From the earliest days of stock exchanges, people have attempted to perpetrate swindles. In the 1720s, Britain’s Chancellor of the Exchequer, John Aislabie, was imprisoned in the Tower of London for ‘infamous corruption’. He had lined his own pockets during the sale to the public of shares in the South Sea Company, a speculative enterprise which ruined many investors.
All countries have their own laws to prevent cheating, and some have agencies, such as the US Securities & Exchange Commission, to ensure the laws are being observed.
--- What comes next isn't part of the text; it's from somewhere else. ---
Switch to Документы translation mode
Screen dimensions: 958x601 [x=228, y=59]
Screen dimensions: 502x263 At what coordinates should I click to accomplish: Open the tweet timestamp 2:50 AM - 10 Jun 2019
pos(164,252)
One of the most notorious offences, and one of the most difficult to stop, is insider dealing. This is the use of privileged, inside information about a company to make money from its securities. The ‘insider’ might buy shares just before the company announces an increase in profits. Or sell them before it announces a loss.
In 1986 an eminent New York financier, Ivan Boesky, was charged with investing in stocks using confidential information about company mergers. He had paid huge sums for the information, on one occasion giving $700,000 in used notes to a banker in a Wall Street alley.
Boesky made a detailed confession which resulted in the arrests of bankers and businessmen in both New York and London. He was sentenced to three years in prison.